*Instruction A*. Rewrite the listing from its first line through the line containing "center [643, 666].", swapping "Identify" for "Find" and keeping everything else the same. Omit the pictures.

*Extracted text*.

★ ★ ★

Discussion:
The first command of a nested compound command receives no arguments
Parke
2018-10-21 05:54:55 UTC
Permalink
Hello,

The following three commands work as expected:

***@cosmic:~# ssh localhost 'echo 1 && echo 2 && echo 3'
1
2
3
***@cosmic:~# ssh localhost "dash -c 'echo 1 && echo 2 && echo 3'"
1
2
3
***@cosmic:~# ssh localhost echo 1 2 3 4 5
1 2 3 4 5

The following three commands produce unexpected behavior.
Specifically, it appears that the first nested command is called with
no arguments.

***@cosmic:~# ssh localhost dash -c 'echo 1 && echo 2 && echo 3'

2
3
***@cosmic:~# ssh localhost dash -c 'touch a && touch b && touch c'
touch: missing file operand
Try 'touch --help' for more information.
***@cosmic:~# ssh localhost dash -c 'touch a b && touch c d && touch e f'
touch: missing file operand
Try 'touch --help' for more information.

Is the above the intended behavior? If so, why? What is going on?
It seems strange to me.

★ ★ ★

*Record excerpts*.
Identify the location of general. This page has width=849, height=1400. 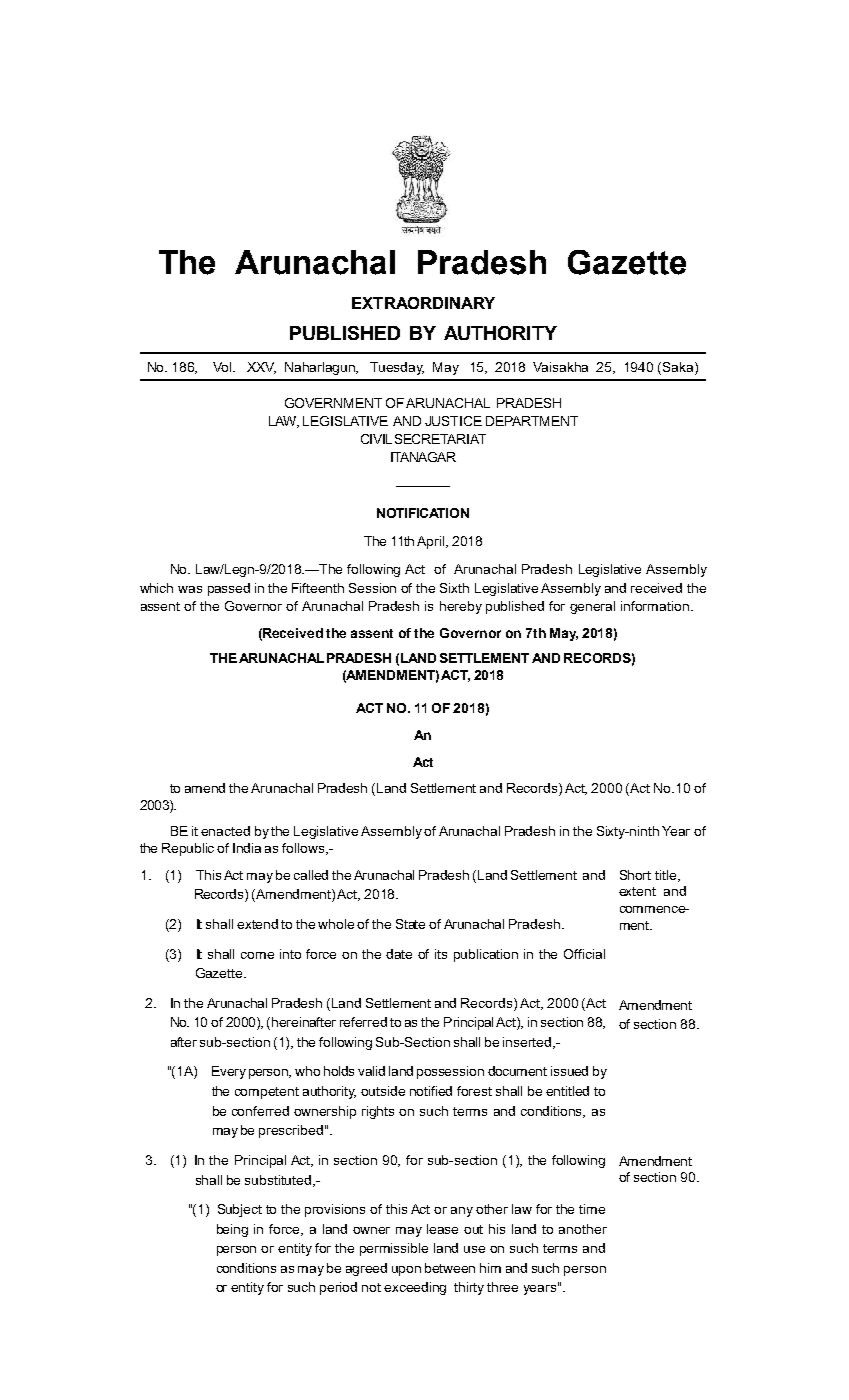
(592, 607).
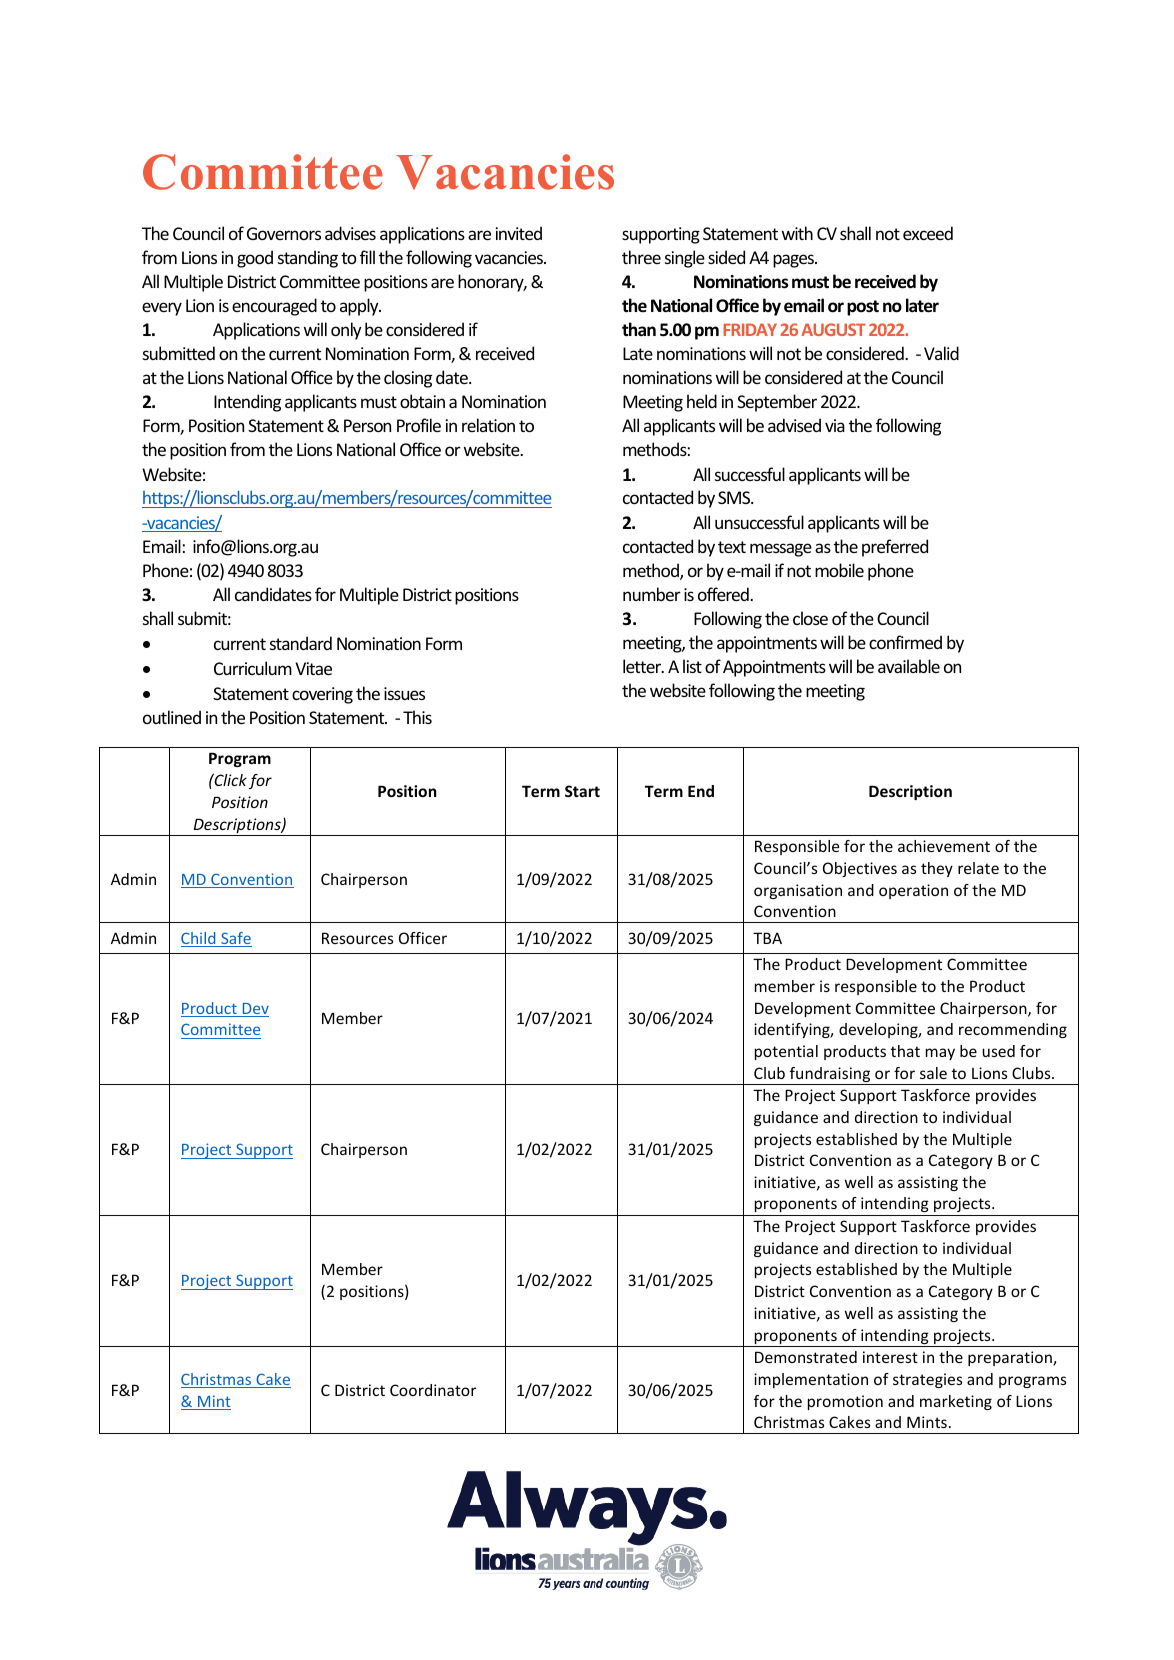 The image size is (1174, 1660). What do you see at coordinates (643, 666) in the page?
I see `letter` at bounding box center [643, 666].
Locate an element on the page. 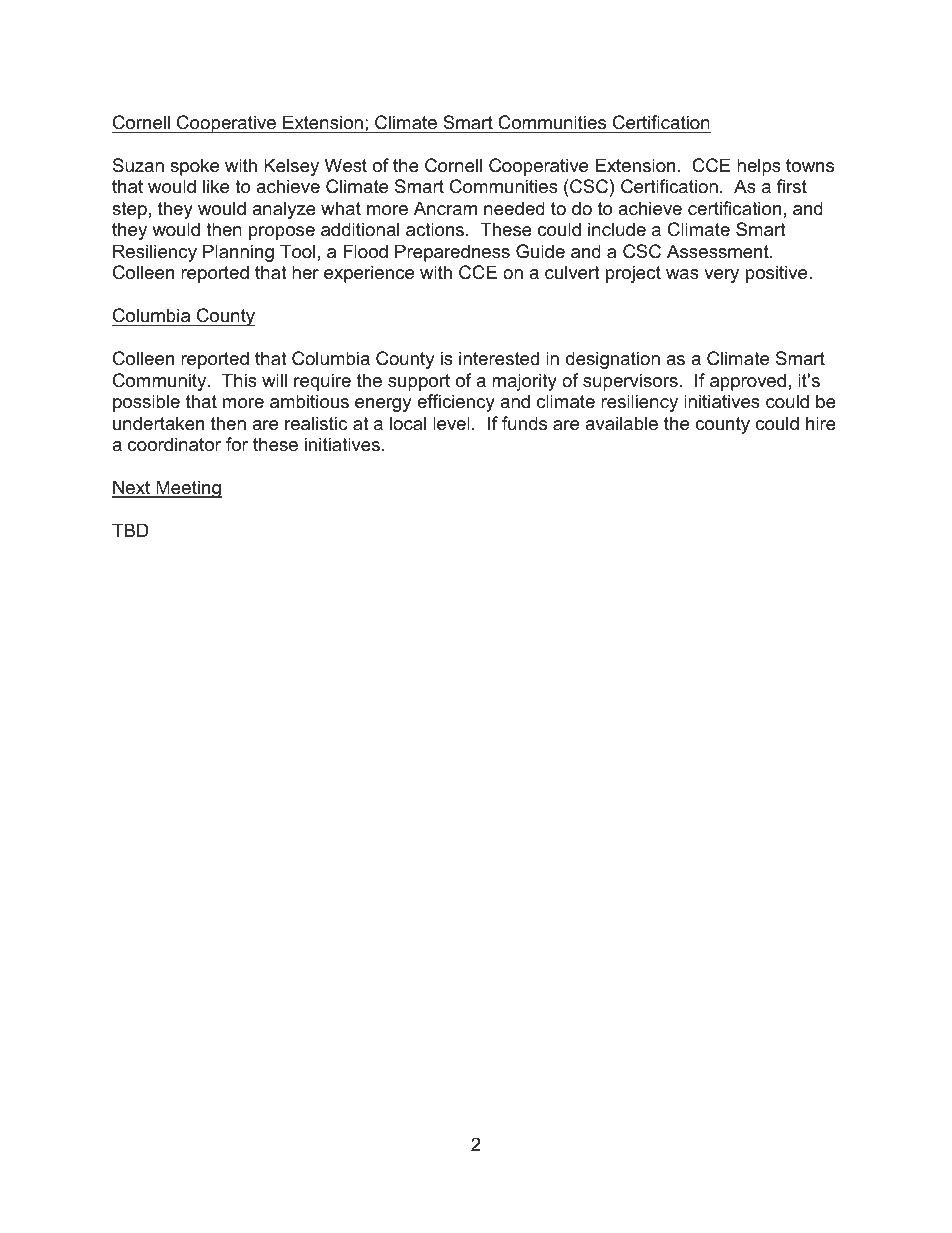 This document has width=952, height=1233. approved is located at coordinates (748, 382).
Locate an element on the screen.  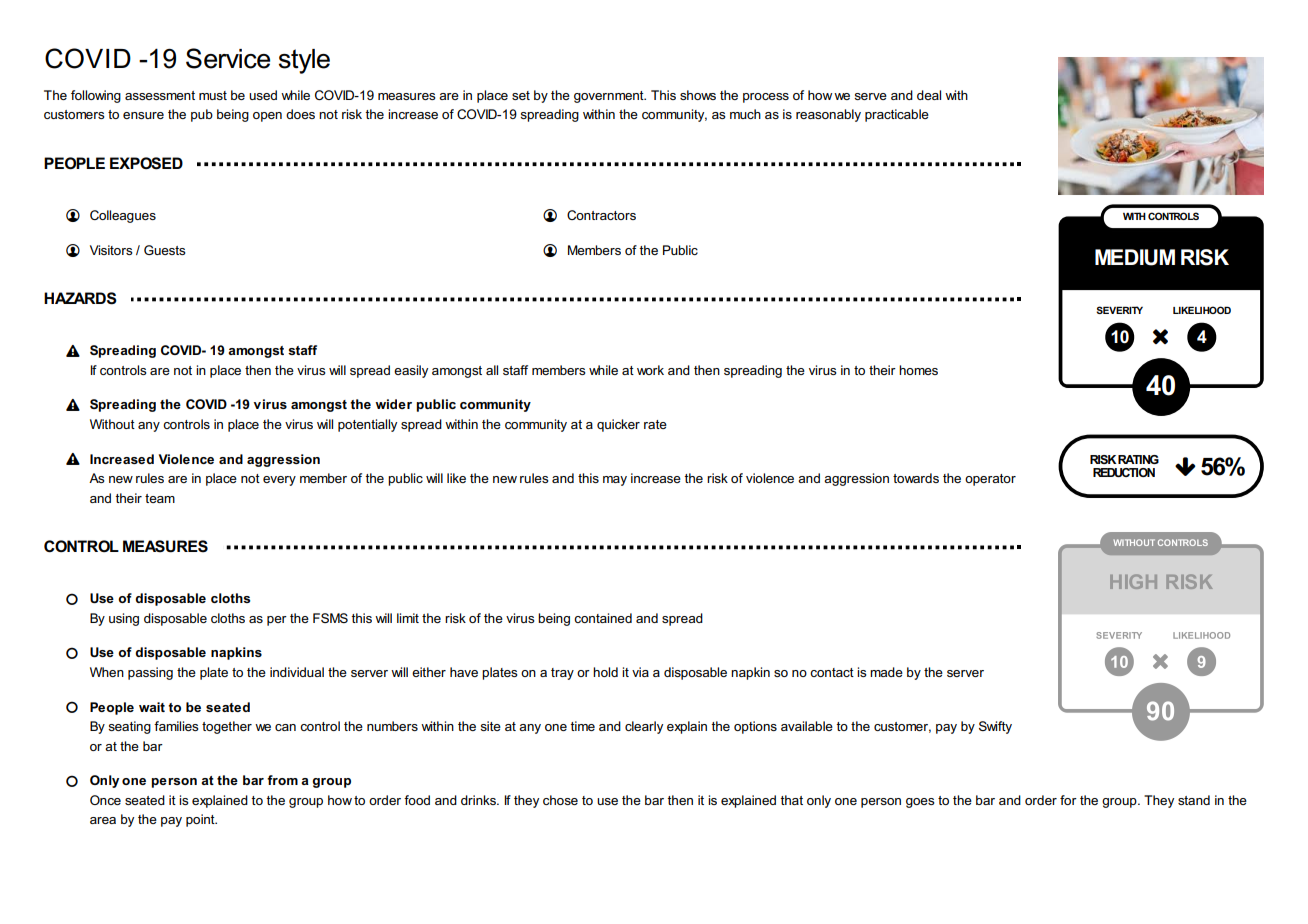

★ ★ ★

*Instruction B*. List each command that the nested compound command discussion says produces unexpected behavior.

*Expected output A*.
Find the location of general. This page has width=849, height=1400. 
(592, 607).
 The image size is (1174, 1660). What do you see at coordinates (643, 666) in the page?
I see `letter` at bounding box center [643, 666].

*Expected output B*.
- ssh localhost dash -c 'echo 1 && echo 2 && echo 3'
- ssh localhost dash -c 'touch a && touch b && touch c'
- ssh localhost dash -c 'touch a b && touch c d && touch e f'